Developing next generation marine risk analysis for ships: Bio-inspiration for building immunity

Abstract

Research on autonomous ships has led to several ideas about how they could be operated in terms of level of automation and human presence. However, all seem to point towards systems that will be more complex due to issues such as the tighter integration with software and the interactions with humans-in-the-loop. These ships will likely be completely different compared to conventional ones, which puts into question the usefulness of our current understanding of risk and how it is managed for ensuring safe operation. By a critical review of the literature, this paper highlights the need for advanced methods that will combine machine learning and simulation for dynamically assessing risk in a life cycle context and effectively transferring acquired operational knowledge back to the design phase. The main objective of this paper is to describe a novel life cycle risk framework for developing algorithms inspired by the biological immune system, which provides lifetime protection from harmful pathogens.
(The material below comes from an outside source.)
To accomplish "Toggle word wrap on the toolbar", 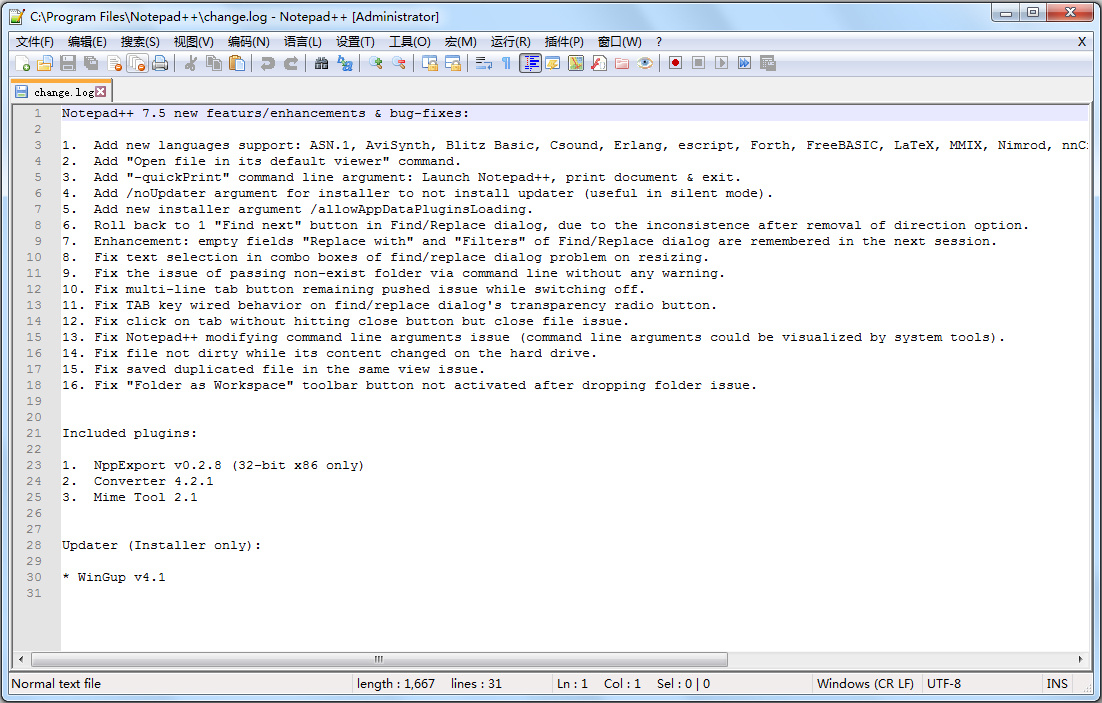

This framework can be used to construct machine learning algorithms for dynamic risk monitoring and adaptive risk control that address different types of risk, while enabling faster future response to previously unencountered risks and operational feedback to design through learning. We demonstrate the feasibility of our approach in a specific maritime context with a case study on collision risk identification. Considering the lack of experience for autonomous ships, the benefit of our immune-inspired approach is that it departs from the classic risk scenario concept and that it does not rely on safety performance data for identifying risk factors and training the algorithms. We suggest this framework is particularly suitable for autonomous ships with high levels of autonomy, although applicable to conventional ships as well, as it can contribute to empowering them with risk awareness and the capability to deal with any risk environment.